In this study, we develop an Ensemble framework (LPI-EnEDT) with Extra tree and Decision Tree classifiers to implement imbalanced LPI data classification. First, five LPI datasets are arranged. Second, lncRNAs and proteins are separately characterized based on Pyfeat and BioTriangle and concatenated as a vector to represent each lncRNA-protein pair. Finally, an ensemble framework with Extra tree and decision tree classifiers is developed to classify unlabeled lncRNA-protein pairs. The comparative experiments demonstrate that LPI-EnEDT outperforms four classical LPI prediction methods (LPI-BLS, LPI-CatBoost, LPI-SKF, and PLIPCOM) under cross validations on lncRNAs, proteins, and LPIs. The average AUC values on the five datasets are 0.8480, 0,7078, and 0.9066 under the three cross validations, respectively. The average AUPRs are 0.8175, 0.7265, and 0.8882, respectively. Case analyses suggest that there are underlying associations between HOTTIP and Q9Y6M1, NRON and Q15717.
Fusing diverse biological features of lncRNAs and proteins and exploiting an ensemble learning model with Extra tree and decision tree classifiers, this work focus on imbalanced LPI data classification as well as interaction information inference for a new lncRNA (or protein).
长链非编码RNA(lncRNA)与多种生物学过程紧密相关。识别相互作用的lncRNA-蛋白质对有助于理解lncRNA的功能和机制。湿实验成本高且耗时。大多数计算方法未能观察到lncRNA-蛋白质相互作用(LPI)数据的不平衡特征。更重要的是,它们是基于单一数据集进行测量的,这会产生预测偏差。
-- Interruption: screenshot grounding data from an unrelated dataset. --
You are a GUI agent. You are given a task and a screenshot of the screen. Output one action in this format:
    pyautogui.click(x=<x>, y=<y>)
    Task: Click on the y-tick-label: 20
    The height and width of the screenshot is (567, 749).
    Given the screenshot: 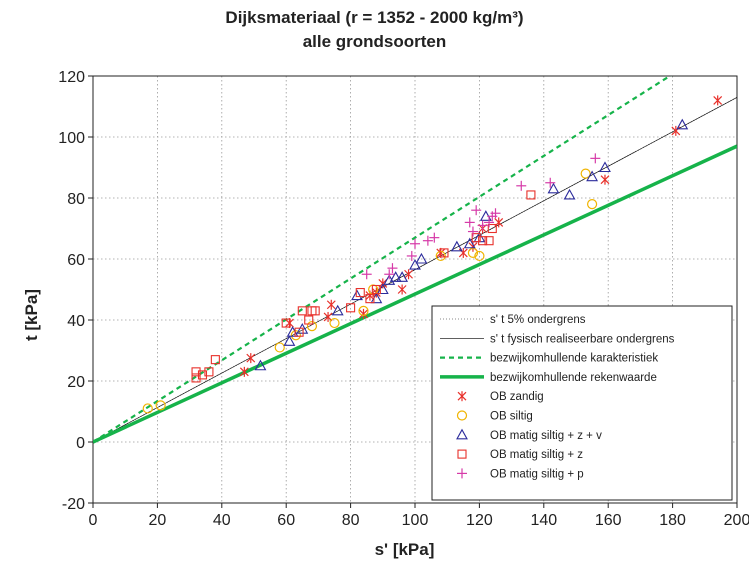 What is the action you would take?
    pyautogui.click(x=76, y=382)
    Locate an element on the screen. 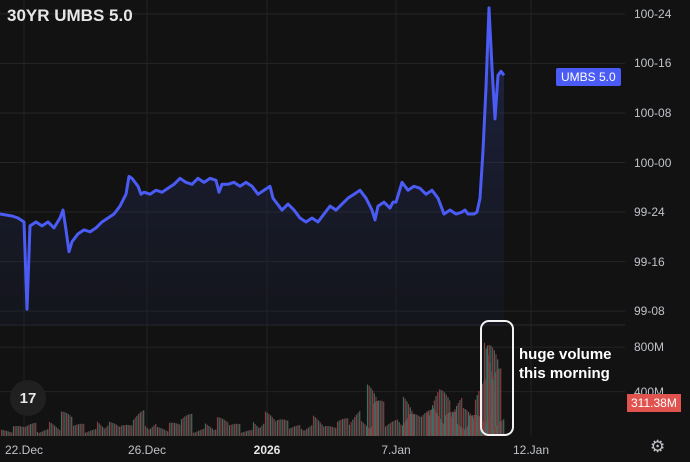 The image size is (690, 462). price-tick-label: 100-24 is located at coordinates (653, 14).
在本研究中,我们开发了一个集成框架(LPI-EnEDT),结合Extra树和决策树分类器来实现不平衡LPI数据分类。首先,整理了五个LPI数据集。其次,基于Pyfeat和BioTriangle分别对lncRNA和蛋白质进行特征提取,并将其连接成一个向量来表示每个lncRNA-蛋白质对。最后,开发了一个结合Extra树和决策树分类器的集成框架,对未标记的lncRNA-蛋白质对进行分类。对比实验表明,在lncRNA、蛋白质和LPI的交叉验证中,LPI-EnEDT优于四种经典的LPI预测方法(LPI-BLS、LPI-CatBoost、LPI-SKF和PLIPCOM)。在三个交叉验证下,五个数据集上的平均AUC值分别为0.8480、0.7078和0.9066。平均AUPR分别为0.8175、0.7265和0.8882。案例分析表明,HOTTIP与Q9Y6M1、NRON与Q15717之间存在潜在关联。
通过融合lncRNA和蛋白质的多种生物学特征,并利用结合Extra树和决策树分类器的集成学习模型,本研究致力于不平衡LPI数据分类以及对新lncRNA(或蛋白质)的相互作用信息推断。